§ **TASK INSTRUCTIONS**
[a] In the committee report on financial advice regulation, what does Recommendation 10 ask the Government to investigate?
[b] Copy everything in the committee report on financial advice regulation from "With respect to" down to "for financial advisers.".
[c] Continue the committee report on financial advice regulation from the point where it ends.

§ **DOCUMENT TEXT**
The Committee concluded that improving the regulation of financial advice is more effective than regulators attempting to ensure, through additional regulation, that products are ‘safe’ for investors. Notwithstanding this and the fact that ASIC is not a prudential regulator, the Committee is of the view that the unique nature of agribusiness MIS warrant some regulatory intervention to ensure that these schemes do not, over time, develop a ponzi-like character by relying on new product sales to prop up existing schemes. Accordingly, the Committee recommends that, as part of their licence conditions, ASIC require agribusiness MIS licensees to demonstrate they have sufficient working capital to meet current obligations.
Recommendation 8: Sections 913B and 915C of the Corporations Act be amended to allow ASIC to deny an application, or suspend or cancel a licence, where there is a reasonable belief that the licensee ‘may not comply’ with their obligations under the licence.
With respect to licensee standards, the Committee supports ASIC’s recommendation that it be able to deny an application, or suspend or cancel a licence, where there is a reasonable belief that the licensee ‘may not comply’ with their obligations in the future, rather than the current legislative standard of ‘will not comply’. The Committee is of the view that this is an important measure to allow ASIC to be more proactive in preventing likely breaches of licence conditions before they occur.
Recommendation 9: ASIC immediately begin consultation with the financial services industry on the establishment of an independent, industry-based professional standards board to oversee nomenclature, and competency and conduct standards for financial advisers.
The Committee is of the opinion that a professional standards board (PSB) overseeing conduct standards for financial advisers should be established. This reform would increase professionalism within the industry by ensuring that those wishing to call themselves ‘financial advisers’ or ‘financial planners’ would be required to obtain PSB membership and adhere to its standards. An industry-based, independent PSB, working in conjunction with ASIC, would establish, monitor and enforce competency and conduct standards amongst members and have the power to sanction or remove those who do not comply. The Committee considers that such an entity would be more effective at identifying and addressing problems early, receiving better intelligence at industry level and not being constrained by meeting high legislative thresholds before taking action. ASIC would need to work in conjunction with a PSB to avoid duplication and overlap of their respective oversight functions.
Recommendation 10: Government investigate the costs and benefits of different models of a statutory last resort compensation fund for investors.
It was noted in the submissions that compulsory professional indemnity (PI) insurance regime provides only limited protection, and evidence to the Inquiry suggested that it is not suitable, or indeed intended, for such a role.
ASIC confirmed that ‘there are significant limitations on the effectiveness of PI insurance as a compensation mechanism for retail investors’. Insurance policies may exclude certain circumstances, depending on the extent of cover the insurer is willing to provide. Fraud is generally not covered and contracts do not apply where the licensee has ceased business.

§ **INFORMATION PROVIDED**
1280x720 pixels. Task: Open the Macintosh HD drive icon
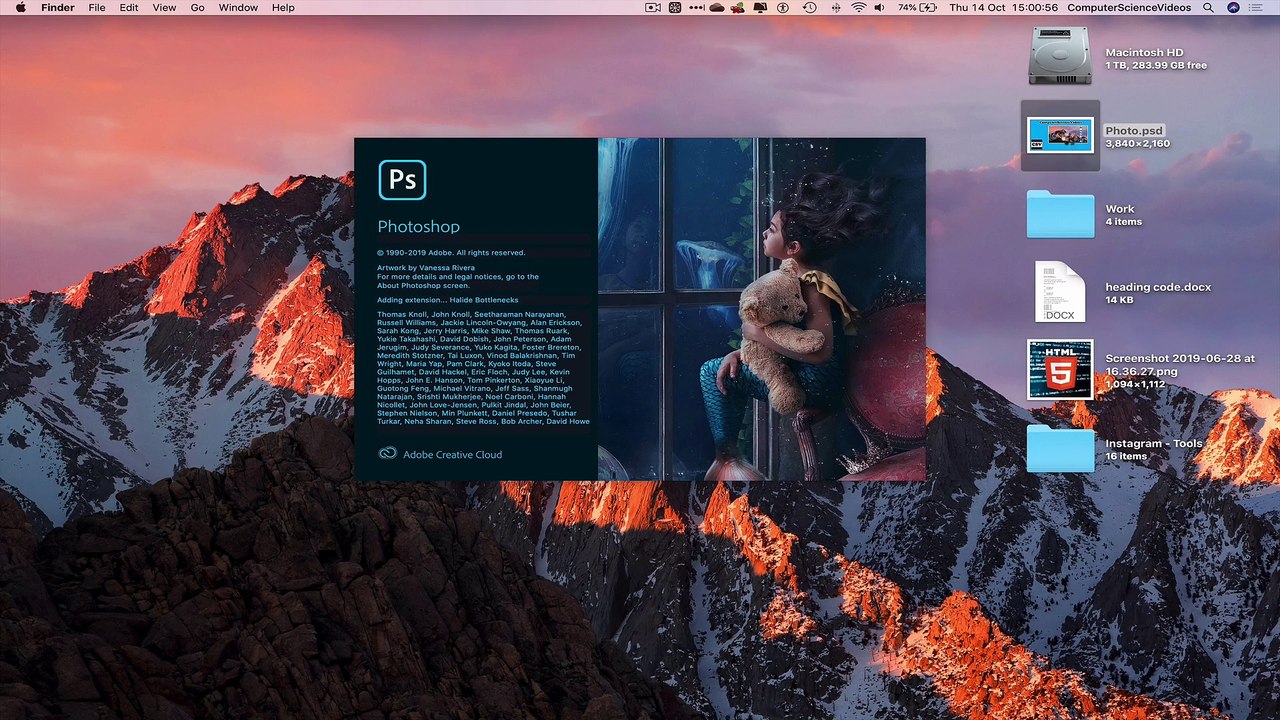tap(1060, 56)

* * *

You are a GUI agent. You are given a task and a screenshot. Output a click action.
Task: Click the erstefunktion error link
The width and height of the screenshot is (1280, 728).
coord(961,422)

...

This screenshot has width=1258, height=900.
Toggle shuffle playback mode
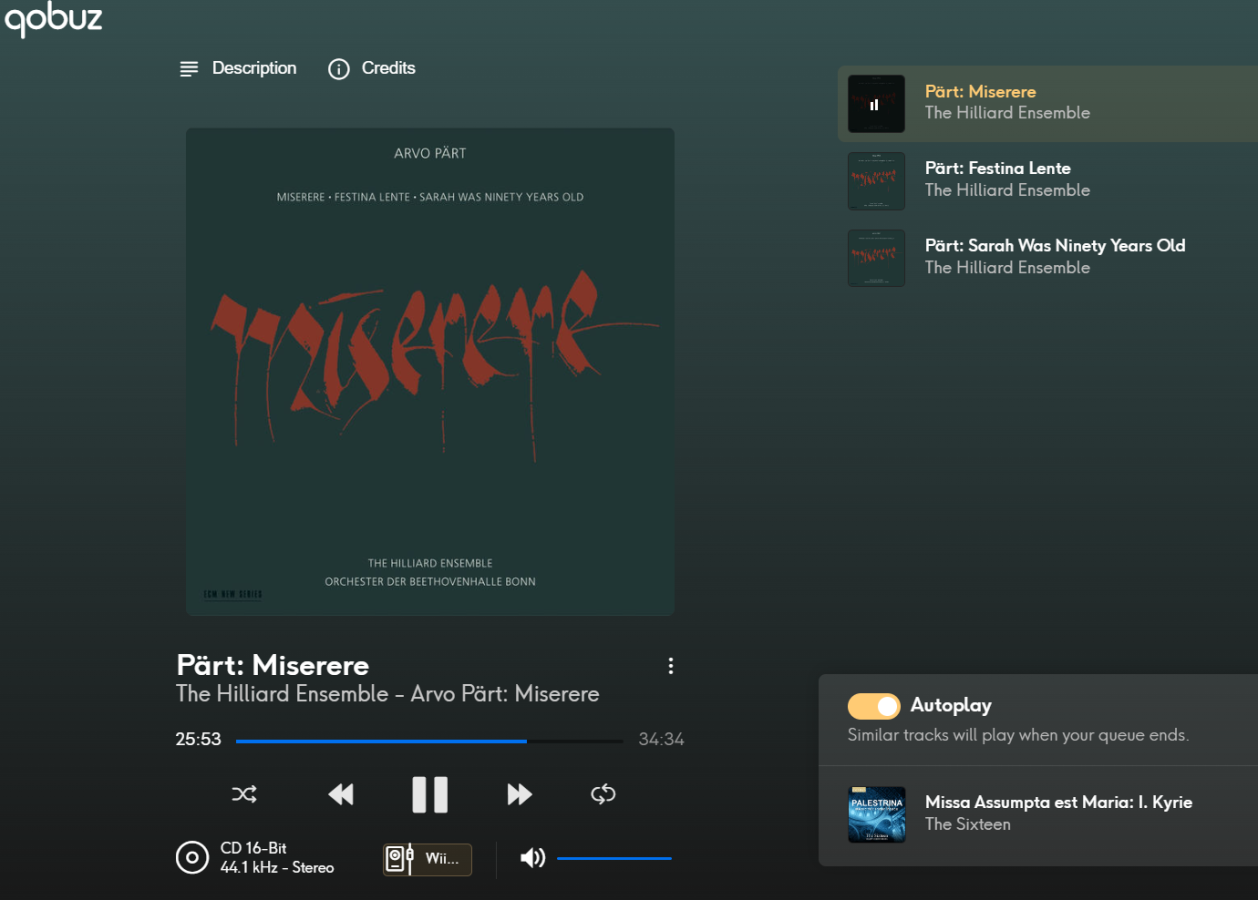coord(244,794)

§ **WRITTEN RESPONSES**
[a] It asks the Government to investigate the costs and benefits of different models of a statutory last resort compensation fund for investors.

[b]
With respect to licensee standards, the Committee supports ASIC’s recommendation that it be able to deny an application, or suspend or cancel a licence, where there is a reasonable belief that the licensee ‘may not comply’ with their obligations in the future, rather than the current legislative standard of ‘will not comply’. The Committee is of the view that this is an important measure to allow ASIC to be more proactive in preventing likely breaches of licence conditions before they occur.
Recommendation 9: ASIC immediately begin consultation with the financial services industry on the establishment of an independent, industry-based professional standards board to oversee nomenclature, and competency and conduct standards for financial advisers.

[c]
The Committee recognises that the deficiencies of PI insurance make a last resort statutory compensation fund covering licensee wrongdoing appealing. There are, however, a number of significant issues that would need to be overcome in any scheme’s design. Capping payments would largely address moral hazard issues, but of particular concern is the very difficult task of formulating an equitable levy system that does not compel licensees with a cautious approach to cross-subsidise riskier activity. There are also concerns about the cost that would ultimately be passed on to consumers, and whether it would be justified by the protection it offers.
The Committee is of the opinion that more work is needed to determine whether a tailored statutory compensation scheme would be desirable and cost effective in Australia. This should include consultation with industry about how levy arrangements might be designed to ensure they are fair and equitable across the industry.
Recommendation 11: ASIC develop and deliver more effective education activities targeted to groups in the community who are likely to be seeking financial advice for the first time.
The Committee notes that ASIC is presently delivering a number of financial literacy programs via initiatives such as school curriculum-based programs and their own consumer information website, FIDO. While these are certainly useful approaches, the Committee is of the view that ASIC could be doing more to target key, higher risk, older demographic groups by promoting sensible investment messages, including through the mainstream media.
The Report is now in with the federal government to determine which of the recommendations it will adopt. The federal government has indicated that it will consider the Report together with the report of Jeremy Cooper into superannuation (expected in June next year). A further article in this newsletter, ‘Major inquiries to impact the superannuation system’ takes a more specific look at the impact of these reports and the Henry review on the superannuation system.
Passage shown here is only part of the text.